** Exercise goal **
Take the lines of the data below from the very first through the line containing "The width and" and output them exactly, pictures excluded.

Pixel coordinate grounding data
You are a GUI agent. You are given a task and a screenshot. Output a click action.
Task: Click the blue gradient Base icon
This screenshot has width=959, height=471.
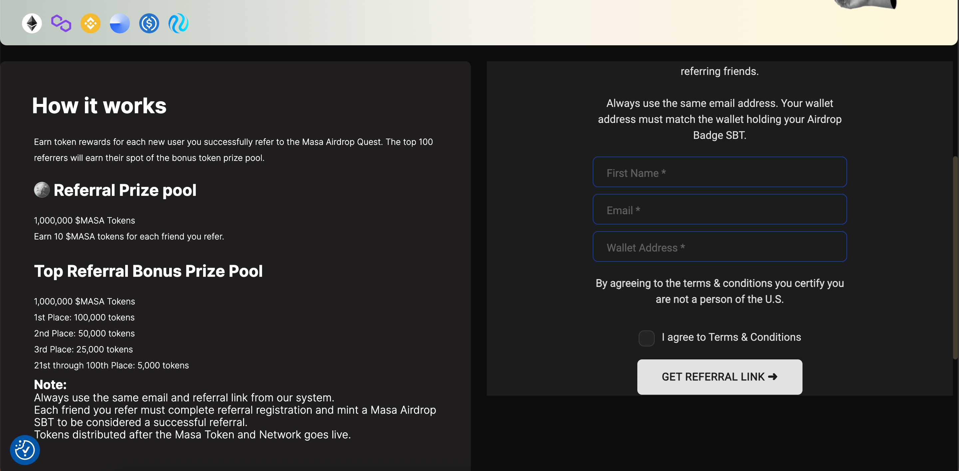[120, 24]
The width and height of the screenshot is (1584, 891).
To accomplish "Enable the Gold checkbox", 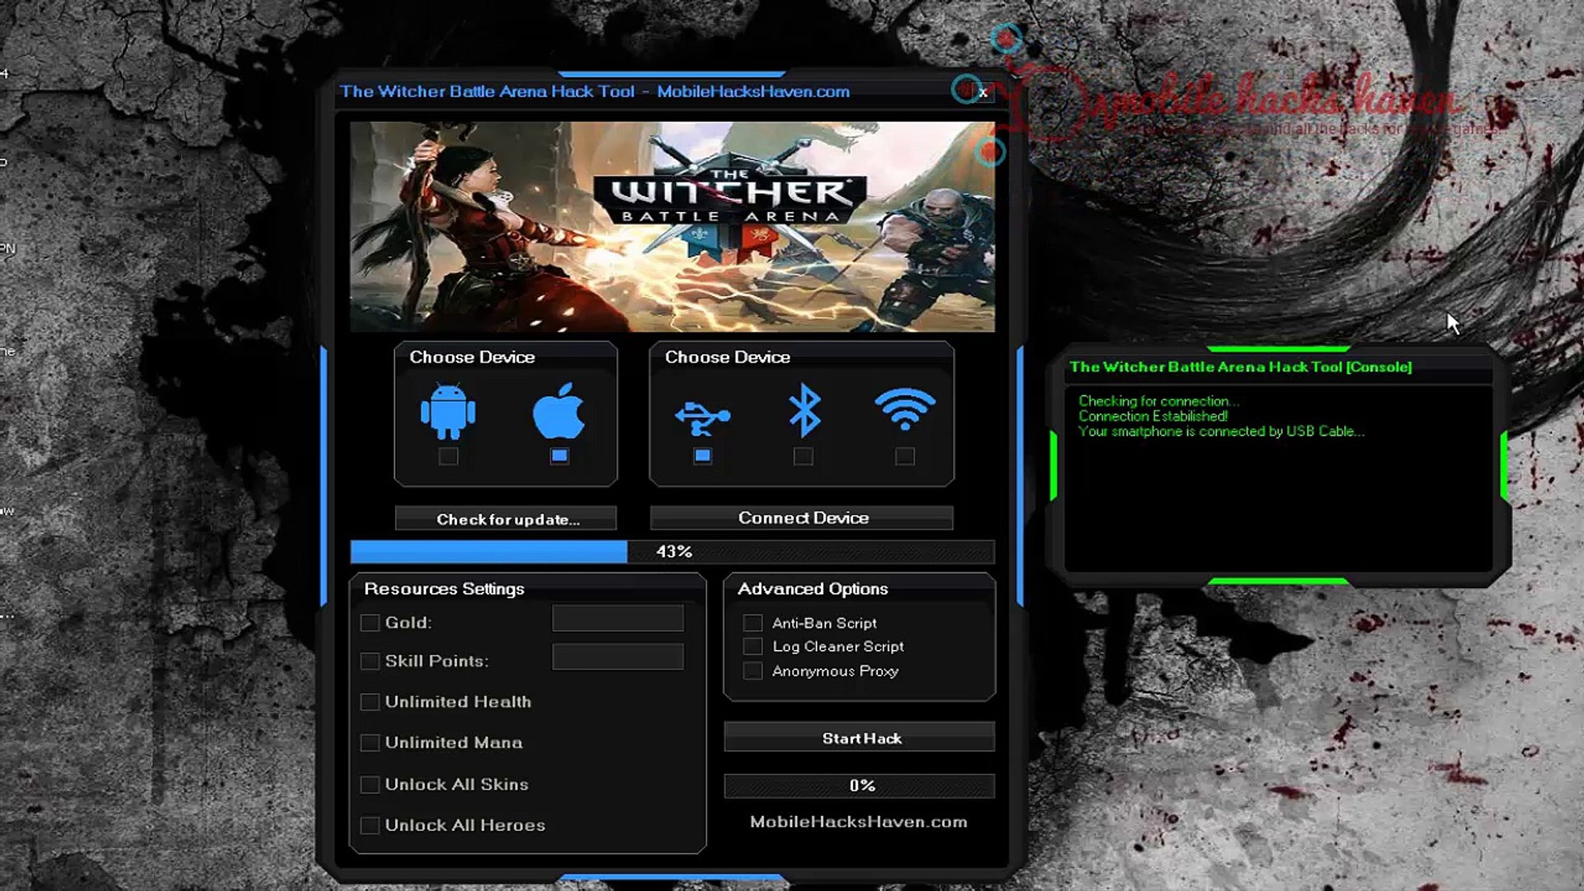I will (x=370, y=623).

** The completed task **
You are a GUI agent. You are given a task and a screenshot. Output a click action.
Task: Click the blue gradient Base icon
This screenshot has width=959, height=471.
[120, 24]
The width and height of the screenshot is (1584, 891).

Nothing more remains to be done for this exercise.